In Islam belief in the Trinity is a heresy of the first order, as it is seen as committing the sin of shirk, or associating partners with God. As revelation will always trump reason when it comes to establishing the nature of God, beyond the level of Natural Theology the three deities of the Abrahamic faiths will always remain objectively separate and irreconcilable. The God of Philosophy seems like a scholastic addition to these three.

I rather see Natural Theology as a "having your cake and eating it" sort of move. Reason and faith sometimes don't sleep too peacefully together.

Cheers

Rabbie
Anonymous said…
re Krauss-ian and Dawkinsian "science":

Nonsense has been elevated
To a Science we can feel.
And we think we have imagined
That “No-Truth” is all that's real.
Unknown said…
If our base is belief and we aim at refining it by calling it knowledge using self consistent logic applied to observations, then it is an open process scientifically due to that philosophical proposition.
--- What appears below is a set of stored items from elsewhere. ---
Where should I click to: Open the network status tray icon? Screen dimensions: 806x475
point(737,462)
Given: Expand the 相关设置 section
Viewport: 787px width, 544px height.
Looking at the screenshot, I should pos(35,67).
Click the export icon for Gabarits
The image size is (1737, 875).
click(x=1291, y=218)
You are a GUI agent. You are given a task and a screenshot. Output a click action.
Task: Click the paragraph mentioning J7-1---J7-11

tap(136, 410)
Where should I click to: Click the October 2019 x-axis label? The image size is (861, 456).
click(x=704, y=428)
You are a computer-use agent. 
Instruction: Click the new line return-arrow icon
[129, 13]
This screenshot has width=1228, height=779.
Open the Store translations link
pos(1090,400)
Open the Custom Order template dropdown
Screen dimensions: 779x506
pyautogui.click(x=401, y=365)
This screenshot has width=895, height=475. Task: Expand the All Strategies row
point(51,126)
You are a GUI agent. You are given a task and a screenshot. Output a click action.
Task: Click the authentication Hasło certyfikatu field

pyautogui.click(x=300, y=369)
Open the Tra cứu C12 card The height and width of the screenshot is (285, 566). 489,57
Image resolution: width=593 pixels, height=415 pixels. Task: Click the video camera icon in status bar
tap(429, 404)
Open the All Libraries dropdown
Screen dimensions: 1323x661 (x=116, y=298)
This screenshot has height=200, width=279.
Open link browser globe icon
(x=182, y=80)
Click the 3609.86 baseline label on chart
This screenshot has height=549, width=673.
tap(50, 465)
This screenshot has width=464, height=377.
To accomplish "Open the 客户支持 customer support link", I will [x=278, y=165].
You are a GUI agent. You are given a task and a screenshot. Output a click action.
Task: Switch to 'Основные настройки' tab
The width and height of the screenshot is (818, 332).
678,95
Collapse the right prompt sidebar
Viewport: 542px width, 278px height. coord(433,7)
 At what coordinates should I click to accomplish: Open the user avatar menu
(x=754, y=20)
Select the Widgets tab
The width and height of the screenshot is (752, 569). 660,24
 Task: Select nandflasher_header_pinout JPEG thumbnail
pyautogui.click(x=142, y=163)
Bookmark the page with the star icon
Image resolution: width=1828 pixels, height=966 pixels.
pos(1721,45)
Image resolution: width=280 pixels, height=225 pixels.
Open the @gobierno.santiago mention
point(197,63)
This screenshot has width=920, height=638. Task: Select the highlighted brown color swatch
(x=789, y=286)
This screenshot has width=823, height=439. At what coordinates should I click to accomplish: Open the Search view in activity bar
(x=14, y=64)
If one aims at verifiable knowledge then the most logical approach may be to totally ignore the spiritual line of enquiry, from my readings into spirituality.

It may lack parsimony for Dawkins to go beyond that to actually deny God's existence. I have written about this in a book published last month, available free at thehumandesign.net
Cornell Anthony said…
Brilliant!

Dr. Law have you seen that video where Dawkins is disussing Lawerence Krauss' newest book?

David Albert's critical review of Krauss' book in the NY Times was brought up and Dawkins basically dismissed the critique by stating "Albert is a philosopher"

Critique here, I'm sure you've seen it

http://www.nytimes.com/2012/03/25/books/review/a-universe-from-nothing-by-lawrence-m-krauss.html


Well even if that is the case, Albert WAS a theoretical physicist at one point, but Dawkins dismissal was quite arrogant IMO.